BMC Musculoskeletal Disorders 1/2015

Effectiveness of physiotherapy exercise following total knee replacement: systematic review and meta-analysis

BMC Musculoskeletal Disorders > Ausgabe 1/2015
Neil Artz, Karen T Elvers, Catherine Minns Lowe, Cath Sackley, Paul Jepson, Andrew D Beswick
Wichtige Hinweise

Electronic supplementary material

The online version of this article (doi:10.​1186/​s12891-015-0469-6) contains supplementary material, which is available to authorized users.

Competing interests

The authors declare that they have no competing interests.

Authors’ contributions

Conception and design: NA, ADB, CML, CS. Analysis and interpretation of the data: NA, KTE, CML, CS, PJ, ADB. Drafting of the article: NA, KTE, ADB. Critical revision of the article for important intellectual content: CML, CS, PJ. Final approval of the article: NA, KTE, CML, CS, PJ, ADB. Provision of study materials or patients: NA, KTE, ADB. Statistical expertise: CML, CS, ADB. Obtaining of funding: CS, ADB. Administrative, technical, or logistic support: NA, KTE, ADB. Collection and assembly of data: NA, KTE, ADB.

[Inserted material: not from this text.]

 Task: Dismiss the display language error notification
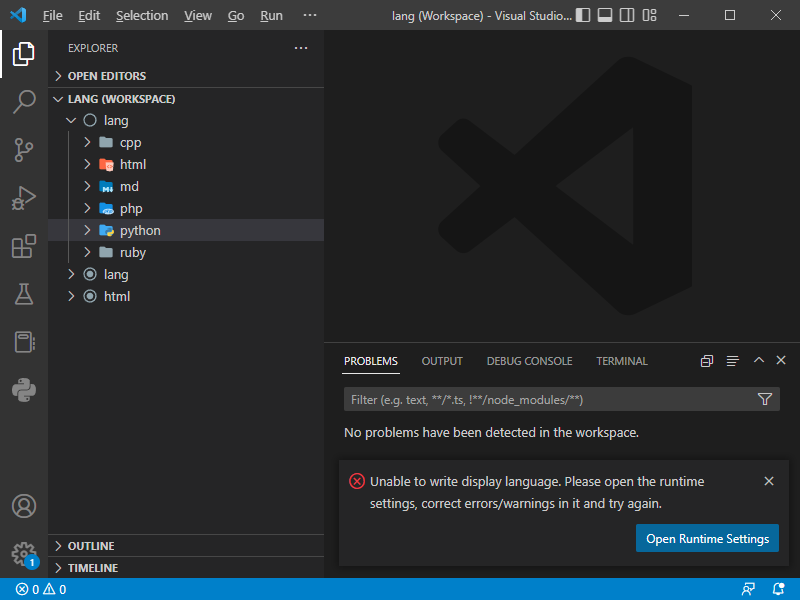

Rehabilitation, with an emphasis on physiotherapy and exercise, is widely promoted after total knee replacement. However, provision of services varies in content and duration. The aim of this study is to update the review of Minns Lowe and colleagues 2007 using systematic review and meta-analysis to evaluate the effectiveness of post-discharge physiotherapy exercise in patients with primary total knee replacement.


We searched MEDLINE, Embase, PsycInfo, CINAHL and Cochrane CENTRAL to October 4th 2013 for randomised evaluations of physiotherapy exercise in adults with recent primary knee replacement.
Outcomes were: patient-reported pain and function, knee range of motion, and functional performance. Authors were contacted for missing data and outcomes. Risk of bias and heterogeneity were assessed. Data was combined using random effects meta-analysis and reported as standardised mean differences (SMD) or mean differences (MD).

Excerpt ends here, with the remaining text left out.